#### [What is being asked]
Transcribe exactly, leaving out pictures, the lines from the one that holds "Select the 6950S column header" through the end of the data below, including both end lines and no others.

#### [Dataset excerpts]

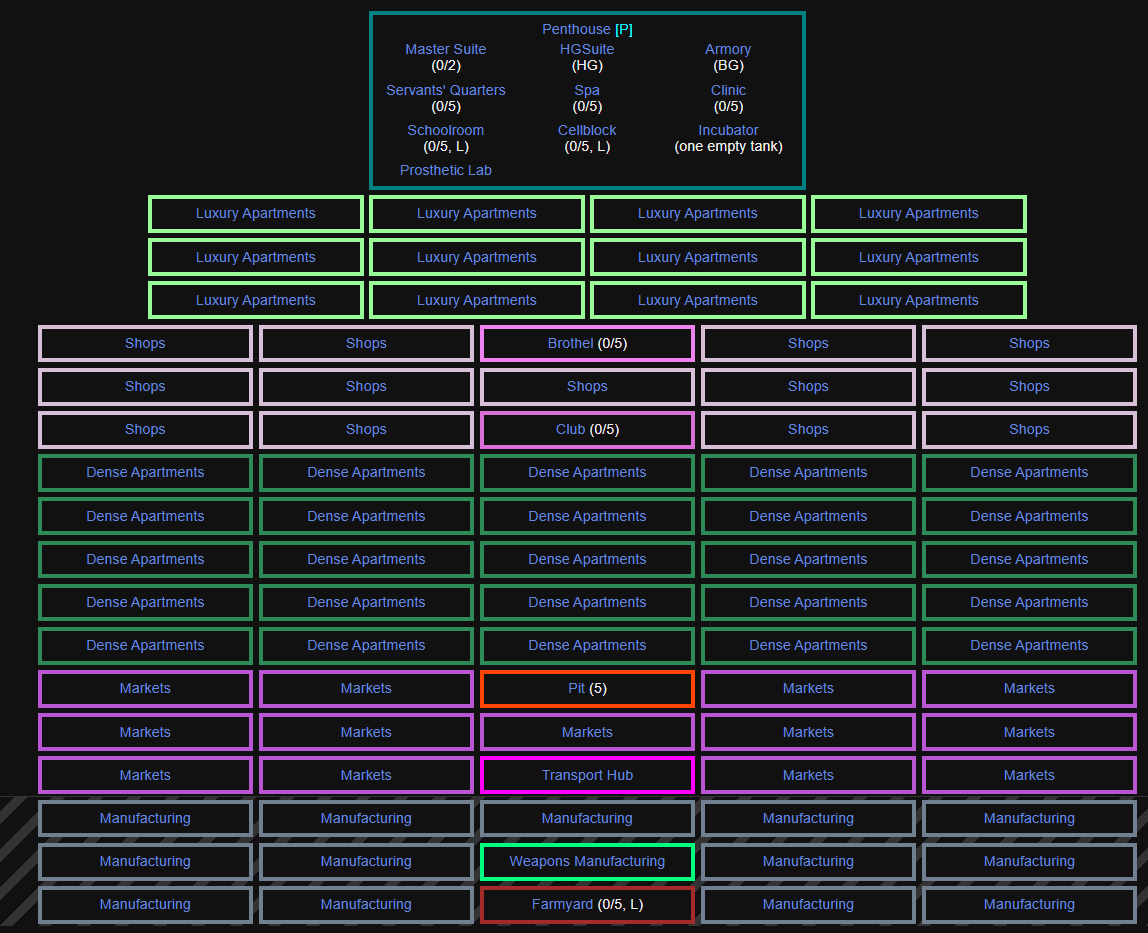Open the Transport Hub sector
1148x933 pixels.
click(x=587, y=775)
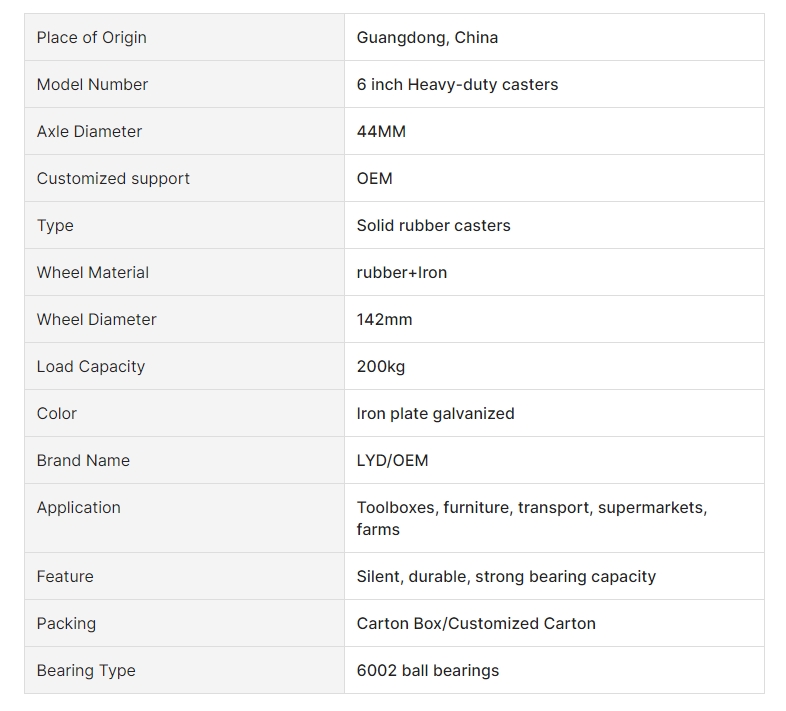Click Iron plate galvanized color value
Viewport: 786px width, 711px height.
tap(436, 414)
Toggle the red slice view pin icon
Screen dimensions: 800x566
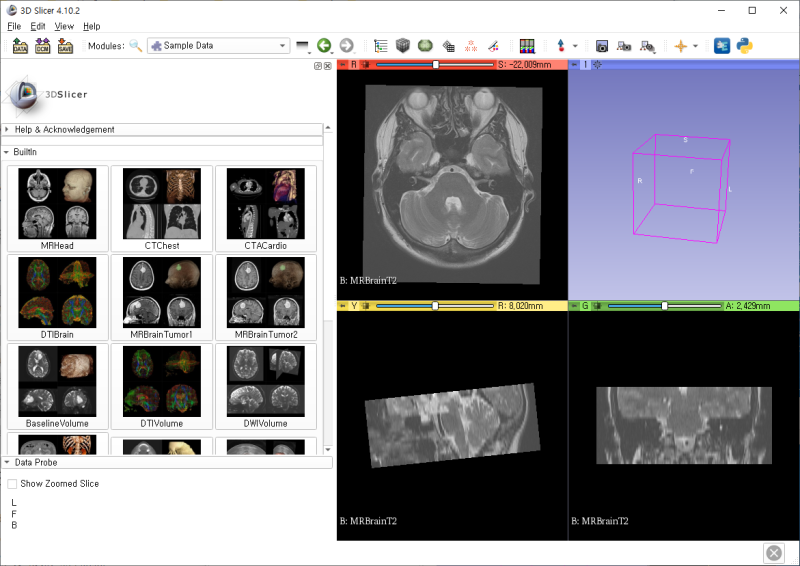343,65
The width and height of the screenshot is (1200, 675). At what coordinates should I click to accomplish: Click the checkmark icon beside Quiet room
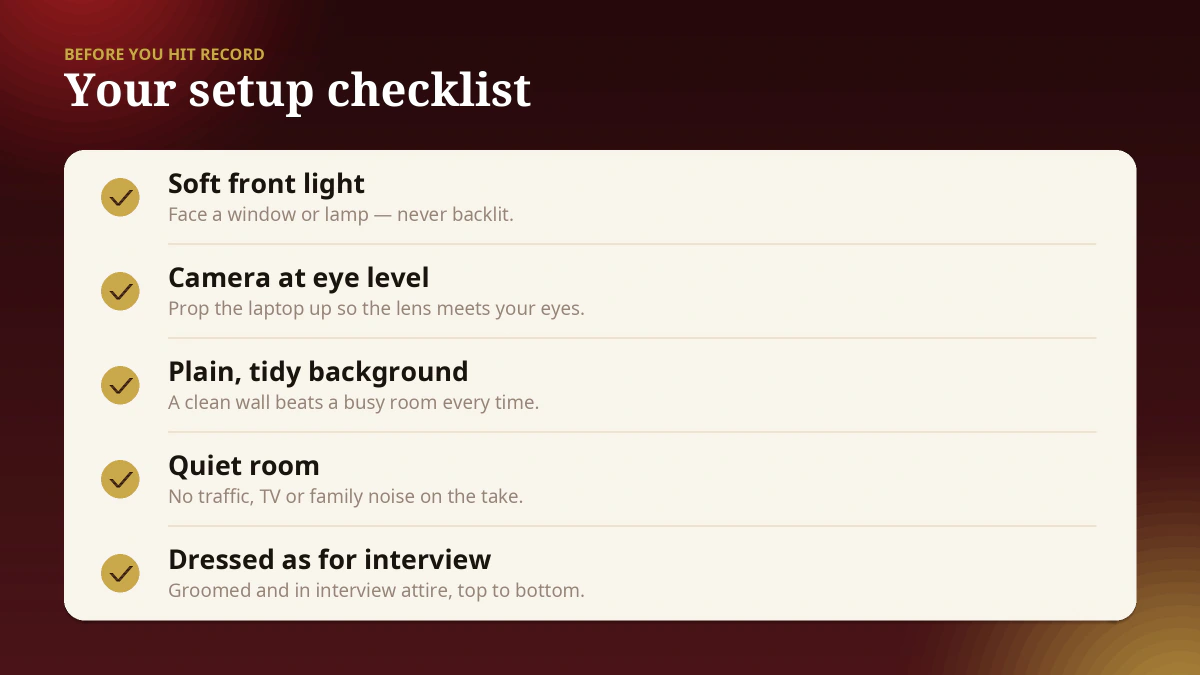(x=120, y=479)
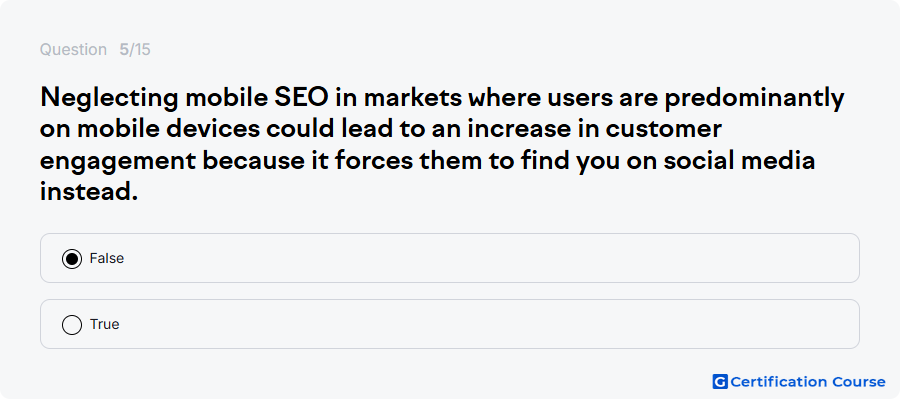Select the False radio button
900x399 pixels.
[x=72, y=259]
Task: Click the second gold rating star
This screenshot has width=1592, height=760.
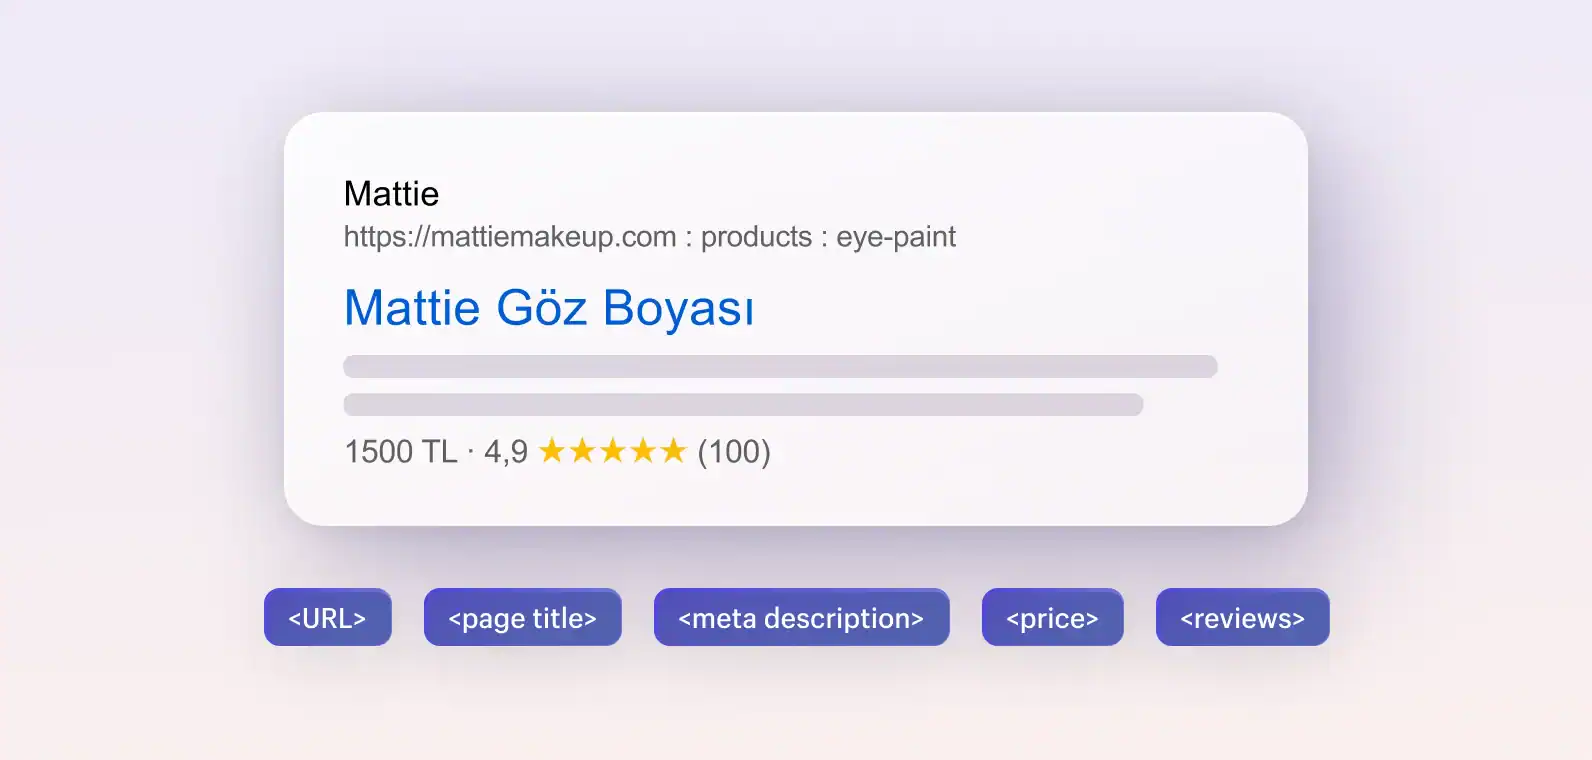Action: [x=582, y=451]
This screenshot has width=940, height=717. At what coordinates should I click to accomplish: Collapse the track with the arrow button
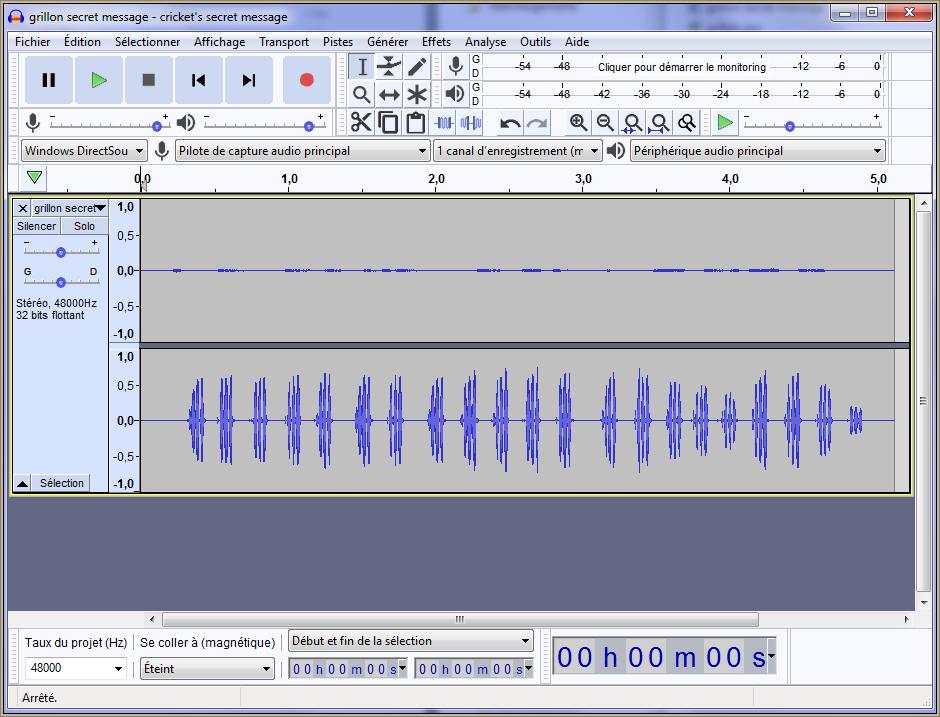point(22,484)
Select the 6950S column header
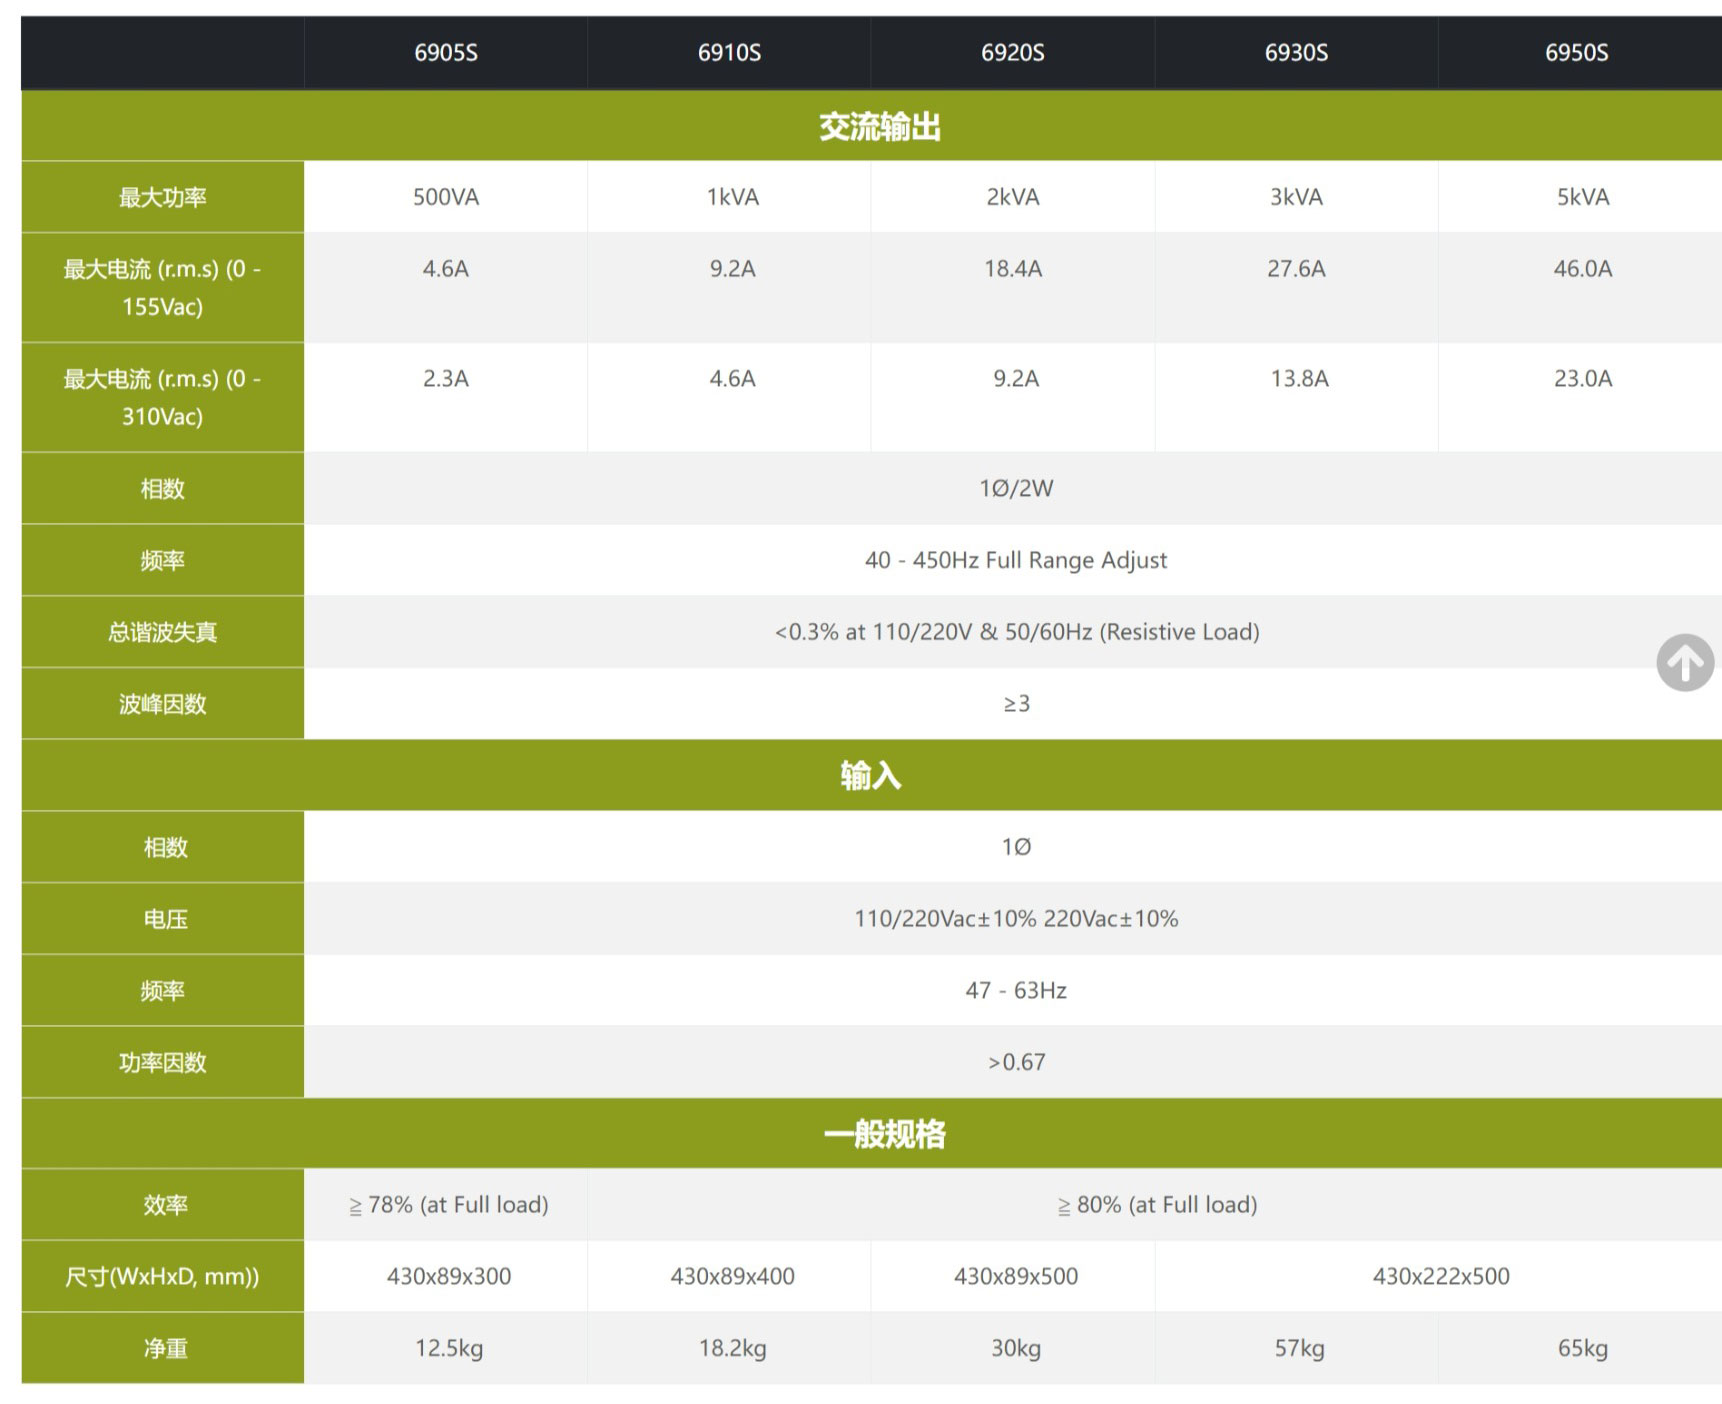Viewport: 1722px width, 1404px height. tap(1576, 53)
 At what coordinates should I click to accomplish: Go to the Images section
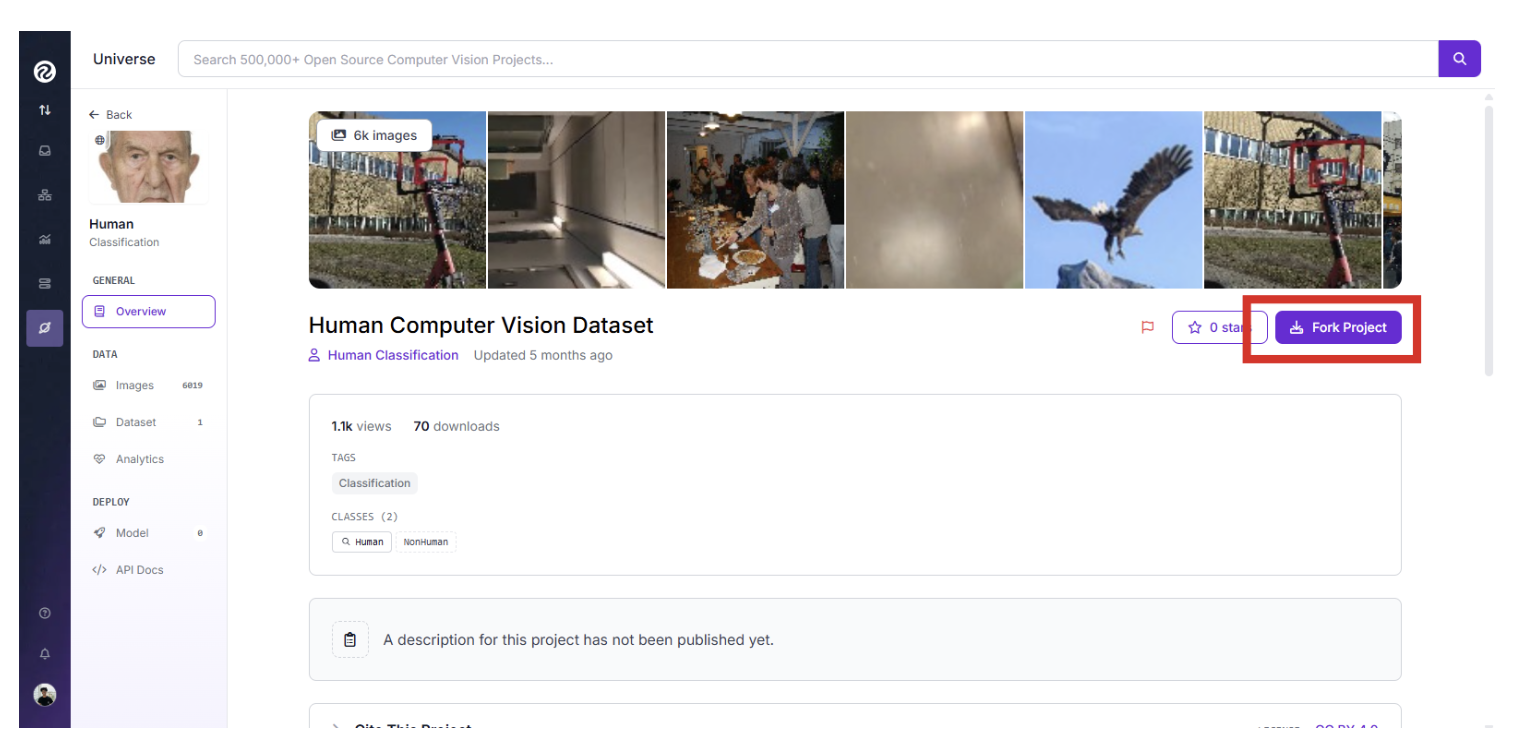134,385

#### [Written response]
Select the 6950S column header
Viewport: 1722px width, 1404px height. tap(1576, 53)
 At what coordinates should I click to accomplish: Go to the Images section
134,385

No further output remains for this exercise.